The solution behavior of a polyoxometalate cluster, LiNa-U₂₄Pp₁₂ (Li₂₄Na₂₄[(UO₂O₂)₂₄(P₂O₇)₁₂]) that consists of 24 uranyl ions, peroxide groups, and 12 pyrophosphate linkers, was successfully predicted based on new thermodynamic results using a calorimetric method recently described for uranyl peroxide nanoclusters (UPCs), molybdenum blues, and molybdenum browns. The breakdown of LiNa-U₂₄Pp₁₂ and formation of U₂₄ (Li₂₄[UO₂O₂OH]₂₄) was monitored in situ via Raman spectroscopy using a custom heating apparatus. A combination of analytical techniques confirmed the simultaneous existence of U₂₄Pp₁₂ and U₂₄ midway through the conversion process and U₂₄ as the single end product. The application of a molecular weight filter resulted in a complete and successful separation of UPCs from solution and, in conjunction with DOSY results, confirmed the presence of large intermediate cluster building blocks.

Reactivity, Formation, and Solubility of Polyoxometalates Probed by Calorimetry

Room temperature calorimetry methods were developed to describe the energy landscapes of six polyoxometalates (POMs), Li-U24, Li-U28, K-U28, Li/K-U60, Mo132, and Mo154, in terms of three components: enthalpy of dissolution (ΔHdiss), enthalpy of formation of aqueous POMs (ΔHf,(aq)), and enthalpy of formation of POM crystals (ΔHf,(c)). ΔHdiss is controlled by a combination of cation solvation enthalpy and the favorability of cation interactions with binding sites on the POM. In the case of the four uranyl peroxide POMs studied, clusters with hydroxide bridges have lower ΔHf,(aq) and are more stable than those containing only peroxide bridges. In general for POMs, the combination of calorimetric results and synthetic observations suggest that spherical topologies may be more stable than wheel-like clusters, and ΔHf,(aq) can be accurately estimated using only ΔHf,(c) values owing to the dominance of the clusters in determining the energetics of POM crystals.

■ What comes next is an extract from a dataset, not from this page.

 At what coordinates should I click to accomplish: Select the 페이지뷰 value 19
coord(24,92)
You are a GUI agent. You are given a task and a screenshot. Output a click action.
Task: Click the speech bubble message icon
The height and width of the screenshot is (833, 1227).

Co-ion Effects in the Self-Assembly of Macroions: From Co-ions to Co-macroions and to the Unique Feature of Self-Recognition

Macroions, as soluble ions with a size on the nanometer scale, show unique solution behavior different from those of simple ions and large colloidal suspensions. In macroionic solutions, the counterions are known to be important and well-explored. However, the role of co-ions (ions carrying the same type of charge as the macroions) is often ignored. Here, through experimental and simulation studies, we demonstrate the role of co-ions as a function of co-ion size on their interaction with the macroions (using {Mo₇₂Fe₃₀} and {SrPd₁₂} as models) and the related self-assembly into blackberry-type structures in dilute solutions. Several regimes of unique co-ion effects are clearly identified: small ions (halides, oxoacid ions), subnanometer-scaled bulky ions (lacunary Keggin and dodecaborate ions), and those with sizes comparable to the macroions. Small co-ions have no observable effect on the self-assembly of fully hydrophilic {Mo₇₂Fe₃₀}, while due to hydrophobic interaction and intermolecular hydrogen bonds, the small co-ions show influences on the self-assembly of hydrophobic {SrPd₁₂}. Subnanometer ions, a.k.a. "superchaotropic ions", are still too small to assemble into a blackberry by themselves, but they can coassemble with the macroions, showing a strong interaction with the macroionic system. When the co-ion size is comparable to that of the macroions, they assemble independently instead of assembling with the macroions, leading to the previously reported unique self-recognition phenomenon for macroions.